One of those tools is Tulsa Equality Indicators, a data-driven effort begun in 2017 to measure and track disparities among Tulsans over time. The data offer a high-level view of how the city is doing in its efforts to become more equitable, giving participants of Equity Dialogues conversations plenty to discuss and potentially advocate around. In addition, Reyes says indicators tracking representation on government boards as well as voter turnout are proxies for some of the aspects of social cohesion that Equity Dialogues are trying to build.

Reyes also notes that qualitative data from participants can shed light on what’s working and what needs improvement. While programs often focus on delivery when they reach the implementation phase, she points to ongoing community input as a critical component to improving the program. Feedback from first-year participants, for example, prompted the city to root the program with more formalized training, Reyes says.

It takes sustained investment and partnerships to unlock long-term gains.  

With Equity Dialogues, Tulsa is making a long-term play of a kind you don't often see in local government; residents are often consulted about plans under development but it’s rare to see residents engaged in the implementation on an ongoing basis, Reyes says. 

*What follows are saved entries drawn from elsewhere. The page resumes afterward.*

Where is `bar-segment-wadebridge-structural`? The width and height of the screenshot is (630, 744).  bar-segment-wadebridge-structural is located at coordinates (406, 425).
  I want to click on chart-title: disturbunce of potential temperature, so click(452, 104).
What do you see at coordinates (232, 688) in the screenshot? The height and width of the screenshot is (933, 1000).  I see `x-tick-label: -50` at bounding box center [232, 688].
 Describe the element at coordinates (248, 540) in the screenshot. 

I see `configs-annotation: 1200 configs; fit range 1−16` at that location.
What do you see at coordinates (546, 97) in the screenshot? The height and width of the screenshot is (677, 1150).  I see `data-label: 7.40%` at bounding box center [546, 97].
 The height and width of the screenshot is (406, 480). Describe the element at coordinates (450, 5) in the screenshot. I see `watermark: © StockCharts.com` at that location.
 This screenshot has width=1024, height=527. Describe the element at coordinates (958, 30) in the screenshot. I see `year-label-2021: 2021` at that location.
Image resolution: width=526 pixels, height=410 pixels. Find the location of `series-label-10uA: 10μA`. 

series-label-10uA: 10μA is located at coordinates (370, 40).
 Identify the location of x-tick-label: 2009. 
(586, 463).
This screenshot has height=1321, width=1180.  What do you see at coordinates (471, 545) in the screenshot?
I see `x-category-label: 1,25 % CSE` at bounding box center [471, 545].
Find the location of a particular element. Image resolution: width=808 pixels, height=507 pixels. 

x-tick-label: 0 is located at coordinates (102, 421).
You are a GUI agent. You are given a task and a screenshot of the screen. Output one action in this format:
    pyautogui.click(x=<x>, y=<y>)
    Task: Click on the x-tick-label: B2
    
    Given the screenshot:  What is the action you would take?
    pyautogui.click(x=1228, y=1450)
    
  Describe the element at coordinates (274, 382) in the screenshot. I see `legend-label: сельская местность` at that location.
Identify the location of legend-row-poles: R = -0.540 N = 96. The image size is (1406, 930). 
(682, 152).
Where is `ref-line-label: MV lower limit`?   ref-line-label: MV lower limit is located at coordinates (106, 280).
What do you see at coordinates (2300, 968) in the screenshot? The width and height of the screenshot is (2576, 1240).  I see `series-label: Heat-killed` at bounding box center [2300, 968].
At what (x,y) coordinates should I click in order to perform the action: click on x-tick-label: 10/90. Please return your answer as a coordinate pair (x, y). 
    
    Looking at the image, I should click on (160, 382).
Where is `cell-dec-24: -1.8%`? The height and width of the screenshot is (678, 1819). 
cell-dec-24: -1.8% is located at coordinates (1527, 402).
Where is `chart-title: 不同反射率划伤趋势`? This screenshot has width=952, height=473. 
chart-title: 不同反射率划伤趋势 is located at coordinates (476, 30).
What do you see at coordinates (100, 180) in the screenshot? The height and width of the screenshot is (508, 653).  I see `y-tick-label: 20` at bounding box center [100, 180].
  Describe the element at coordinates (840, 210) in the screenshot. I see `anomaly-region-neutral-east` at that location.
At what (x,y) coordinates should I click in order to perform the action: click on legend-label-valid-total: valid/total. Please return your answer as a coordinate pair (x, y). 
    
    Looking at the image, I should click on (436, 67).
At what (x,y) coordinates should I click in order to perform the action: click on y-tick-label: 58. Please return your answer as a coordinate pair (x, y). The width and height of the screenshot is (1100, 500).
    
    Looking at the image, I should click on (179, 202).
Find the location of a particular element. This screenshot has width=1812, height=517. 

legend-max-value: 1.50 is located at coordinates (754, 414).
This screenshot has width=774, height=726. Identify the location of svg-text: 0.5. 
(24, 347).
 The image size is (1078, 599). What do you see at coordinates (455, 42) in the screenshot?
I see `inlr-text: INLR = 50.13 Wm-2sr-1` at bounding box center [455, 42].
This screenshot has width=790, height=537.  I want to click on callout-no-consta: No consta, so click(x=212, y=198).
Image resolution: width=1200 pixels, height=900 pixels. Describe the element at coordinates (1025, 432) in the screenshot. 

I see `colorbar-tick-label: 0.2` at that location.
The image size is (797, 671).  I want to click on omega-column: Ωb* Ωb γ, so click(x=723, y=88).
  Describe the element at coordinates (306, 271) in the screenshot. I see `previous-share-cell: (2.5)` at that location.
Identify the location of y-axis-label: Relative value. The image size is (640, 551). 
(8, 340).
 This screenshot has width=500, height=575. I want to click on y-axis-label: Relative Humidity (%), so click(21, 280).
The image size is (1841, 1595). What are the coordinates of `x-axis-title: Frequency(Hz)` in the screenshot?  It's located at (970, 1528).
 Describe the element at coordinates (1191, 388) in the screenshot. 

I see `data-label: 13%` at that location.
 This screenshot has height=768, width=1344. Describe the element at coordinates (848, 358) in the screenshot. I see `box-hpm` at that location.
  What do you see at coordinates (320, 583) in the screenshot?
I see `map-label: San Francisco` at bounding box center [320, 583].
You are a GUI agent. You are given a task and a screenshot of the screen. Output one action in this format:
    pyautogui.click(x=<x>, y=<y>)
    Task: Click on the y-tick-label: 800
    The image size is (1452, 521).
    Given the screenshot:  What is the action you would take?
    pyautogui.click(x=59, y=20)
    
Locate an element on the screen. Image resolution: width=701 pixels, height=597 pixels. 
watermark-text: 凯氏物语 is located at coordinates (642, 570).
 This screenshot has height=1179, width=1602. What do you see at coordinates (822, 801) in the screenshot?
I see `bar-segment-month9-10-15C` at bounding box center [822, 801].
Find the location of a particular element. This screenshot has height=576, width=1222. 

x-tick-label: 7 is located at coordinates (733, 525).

Doing that requires someone in city hall to champion the effort. To ensure that continues in a structured and supported way, the city recently moved the group Reyes manages—the Mayor’s Office of Resilience and Equity—into a new Department of City Experience that is charged with injecting a community focus into how the city invests in neighborhoods. 

Building this community-based civic engagement infrastructure can also provide opportunities for partnerships in government, both advancing the work itself and helping stakeholders understand how they can use these resources to achieve their department’s goals. Reyes points to a partnership with the Economic Development Authority, which hired Equity Dialogues-trained facilitators to host conversations around economic development and racial equity, as an example of how the program can have positive impacts across government priorities.

This all helps sustain the funding and relationships necessary to maintain programming opportunities and expand the audience that is being reached. "One thing we talk about in my team is that community engagement takes resources," Reyes says. "Whether you’re finding a grant or allocating some budget, engaging communities is not without cost to do it right and in a meaningful and welcoming way."